The Joys of Catholicism

Idolater

"Matthew 16:18-19" Dispensationalist (Catholic) χρ
That's an interesting point.

I've always found it baffling that so few scientists seem able to recognize the circular reasoning behind much of the ice core data interpretation. I'm not even talking about the high-profile figures who have books to sell, institutions to protect, or agendas to promote. Their bias is almost expected.

What puzzles me more are the everyday researchers, the ones actually working with the data. They, it seems to me, should, in theory, be more objective. They often seem blind to the fact that their conclusions are preloaded into their assumptions. Instead of letting the evidence lead them, they let their worldview dictate how the evidence must be understood.

You would think that every once in a while, a young scientist, fresh out of school, without a reputation to defend and who is genuinely curious would raise a hand and say, “Hold on a second. Shouldn't we be letting the data guide our theories, not the other way around?” But that seems to never happen.

This is a good analogy, taken from another, unrelated thread, for why while born Evangelical, I eventually converted to Catholicism. Substitute "Evangelicals" for "scientists" or "researchers", "Biblical" or "Bible" for "ice core data", to get what I mean.
 

Clete

Truth Smacker
Silver Subscriber
This is a good analogy, taken from another, unrelated thread, for why while born Evangelical, I eventually converted to Catholicism. Substitute "Evangelicals" for "scientists" or "researchers", "Biblical" or "Bible" for "ice core data", to get what I mean.
It is weirdly surreal how badly your analogy backfires. I have a difficult time believing anyone can be this blindly unaware of themselves.

You took my criticism of scientists who inject their assumptions into the evidence and then pretend to discover conclusions that were preloaded from the start and tried to apply that to Evangelicals reading the Bible. If you had stopped to think through what you were actually saying, you might have noticed that the problem I described applies far more directly to Catholicism than to nearly anything Evangelical.

Catholic theology begins with institutional dogma and then reshapes Scripture to fit. The Magisterium defines the worldview, and the Bible must be made to conform to it. Tradition serves as the filter, and anything that does not pass through cleanly is revised or ignored. That is not just a similarity to the error I described, it is the textbook definition of it!
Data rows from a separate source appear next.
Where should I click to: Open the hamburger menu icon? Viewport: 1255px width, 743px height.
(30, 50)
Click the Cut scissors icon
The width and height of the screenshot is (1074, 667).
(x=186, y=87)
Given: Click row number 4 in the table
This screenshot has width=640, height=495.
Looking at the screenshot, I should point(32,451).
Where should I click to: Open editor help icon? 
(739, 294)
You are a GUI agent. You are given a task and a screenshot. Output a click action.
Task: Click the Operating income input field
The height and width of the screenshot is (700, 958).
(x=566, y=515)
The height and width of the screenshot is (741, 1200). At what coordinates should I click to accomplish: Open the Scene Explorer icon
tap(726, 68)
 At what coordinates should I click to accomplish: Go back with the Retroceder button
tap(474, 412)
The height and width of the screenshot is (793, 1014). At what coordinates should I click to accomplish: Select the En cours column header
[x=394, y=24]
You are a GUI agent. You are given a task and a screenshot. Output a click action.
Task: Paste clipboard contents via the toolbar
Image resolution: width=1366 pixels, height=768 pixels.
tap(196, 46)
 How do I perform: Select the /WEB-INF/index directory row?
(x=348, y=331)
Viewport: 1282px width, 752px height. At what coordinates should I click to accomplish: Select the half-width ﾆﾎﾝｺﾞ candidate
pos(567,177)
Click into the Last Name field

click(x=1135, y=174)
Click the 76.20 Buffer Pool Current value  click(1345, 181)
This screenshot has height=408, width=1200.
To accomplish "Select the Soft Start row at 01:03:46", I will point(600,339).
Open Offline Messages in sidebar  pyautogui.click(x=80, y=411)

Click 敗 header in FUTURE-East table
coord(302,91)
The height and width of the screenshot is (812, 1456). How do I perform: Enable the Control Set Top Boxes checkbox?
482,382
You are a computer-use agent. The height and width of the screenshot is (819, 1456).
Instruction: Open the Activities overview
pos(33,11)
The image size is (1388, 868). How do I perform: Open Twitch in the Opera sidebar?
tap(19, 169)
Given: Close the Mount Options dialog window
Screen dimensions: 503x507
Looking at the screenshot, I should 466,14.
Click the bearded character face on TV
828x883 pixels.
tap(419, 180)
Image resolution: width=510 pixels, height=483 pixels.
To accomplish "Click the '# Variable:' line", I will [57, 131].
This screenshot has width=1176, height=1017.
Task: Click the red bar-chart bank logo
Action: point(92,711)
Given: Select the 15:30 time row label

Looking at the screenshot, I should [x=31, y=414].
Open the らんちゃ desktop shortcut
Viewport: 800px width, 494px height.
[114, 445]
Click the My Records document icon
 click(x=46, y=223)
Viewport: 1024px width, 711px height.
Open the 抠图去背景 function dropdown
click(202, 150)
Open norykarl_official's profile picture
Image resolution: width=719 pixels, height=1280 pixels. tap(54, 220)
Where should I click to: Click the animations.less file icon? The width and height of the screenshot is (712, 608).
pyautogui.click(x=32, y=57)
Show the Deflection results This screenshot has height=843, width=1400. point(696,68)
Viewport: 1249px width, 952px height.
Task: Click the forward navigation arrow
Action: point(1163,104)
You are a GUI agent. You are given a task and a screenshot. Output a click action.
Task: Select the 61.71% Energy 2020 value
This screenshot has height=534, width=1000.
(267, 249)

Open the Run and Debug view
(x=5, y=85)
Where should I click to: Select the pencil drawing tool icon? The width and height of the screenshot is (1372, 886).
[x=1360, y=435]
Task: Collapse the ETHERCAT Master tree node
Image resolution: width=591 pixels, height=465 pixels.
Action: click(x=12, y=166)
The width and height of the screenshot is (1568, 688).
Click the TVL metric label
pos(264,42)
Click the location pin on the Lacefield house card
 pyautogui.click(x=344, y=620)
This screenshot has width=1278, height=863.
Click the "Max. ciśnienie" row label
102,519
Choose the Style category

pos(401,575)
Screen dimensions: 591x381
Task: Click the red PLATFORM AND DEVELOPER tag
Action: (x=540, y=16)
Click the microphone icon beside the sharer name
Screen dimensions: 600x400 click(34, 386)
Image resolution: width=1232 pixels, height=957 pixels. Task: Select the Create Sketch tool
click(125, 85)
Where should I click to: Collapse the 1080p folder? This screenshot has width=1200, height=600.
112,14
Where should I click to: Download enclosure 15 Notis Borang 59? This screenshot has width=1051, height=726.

By contrast, Evangelicalism, at its best, begins with an objective standard. That standard being Scripture itself. It does not always succeed, but it at least recognizes the principle that doctrine should be judged by the Word of God rather than the reverse. It tries to follow the evidence wherever it leads rather than building fences around a system and forcing the evidence to stay inside.

What you offered as a clever turn of the argument has boomeranged and hit your own position square between the eyes. The very thing you accused Evangelicals of doing is the lifeblood of Catholic theology. It is not escaping the problem I described, it is the longest lived and most carefully engineered version of it.

That said, it is not untrue that some Evangelicals, by which you likely just mean Protestants in general, fall into the same trap. Anyone who embraces Augustinian doctrine, whether Catholic or Protestant, is guilty of importing Aristotelian philosophical assumptions about the nature of God and interpreting everything else in their worldview, whether theological or otherwise, through that lens. The error is real, but it is not uniquely Protestant. In fact, it is basically the portion of Catholicism that survived the Reformation intact.